Early Christian condemnation of interest on loans was by no means confined to the expression of opinion by church writers. Council after council legislated against it with ever increasing severity. The forty-fourth Apostolic Canon prohibited the practice to clerics. The Council of Elvira 310 A.D. forbade it to both clerics and laity. The Council of Arles 314 A.D. provided that clerics guilty of the practice should be deposed from the ministry. The seventeenth canon of the Council of Nicea 325 A.D. provided that they should be excommunicated. The penalty is reiterated in the twelfth canon of the First Council of Carthage 345 A.D. There is no need to continue the list. It is sufficient to say that nearly every council whose canons have come down to us has legislation against interest. Again and again it is absolutely forbidden to clergy and laity alike under the severest ecclesiastical penalties—and it is necessary to remember that after 325 A.D. these penalties could, if need be, be enforced by governmental authority.

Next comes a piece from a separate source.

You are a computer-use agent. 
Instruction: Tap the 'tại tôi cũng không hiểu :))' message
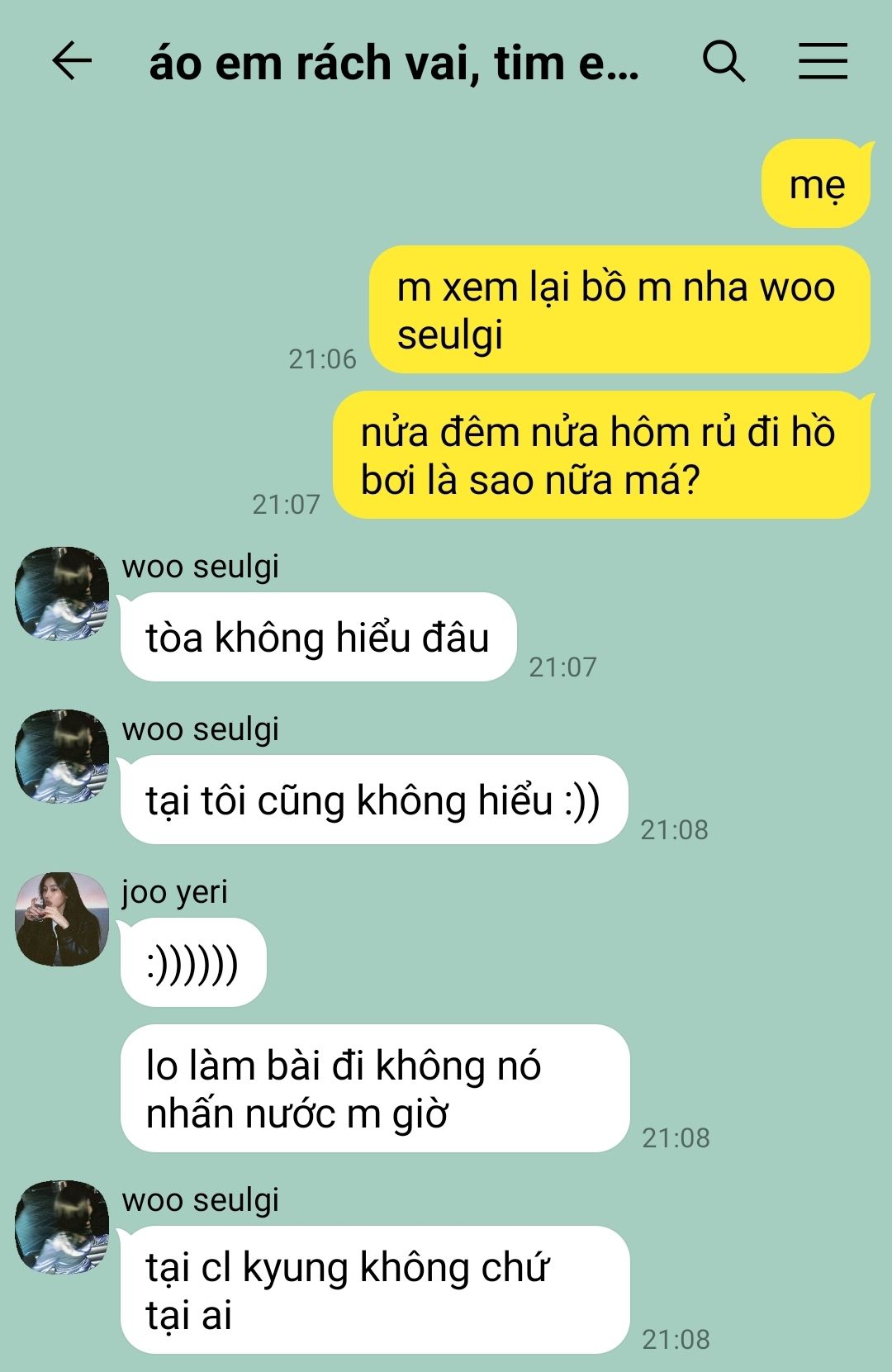tap(374, 800)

This attitude of the early Church toward interest on loans is a matter of very considerable historical importance. Although, as we shall endeavor to show later, the ecclesiastical laws were frequently and largely evaded, they still had such influence that their contribution to the sum of economic forces which accomplished the overthrow of ancient civilization is by no means an insignificant one. Nor did the influence of this attitude cease at the fall of Rome. It rather increased thereafter and for several centuries, the so-called "Dark Ages," civilization was strangled by the power of this idea of the sin of usury. To this day the Roman Church regards interest on money as a reprehensible thing which, however, is not, for practical reasons, to be spoken of as sinful by the clergy.[20] This attitude has been no inconsiderable factor in the relatively late industrial development in Catholic countries.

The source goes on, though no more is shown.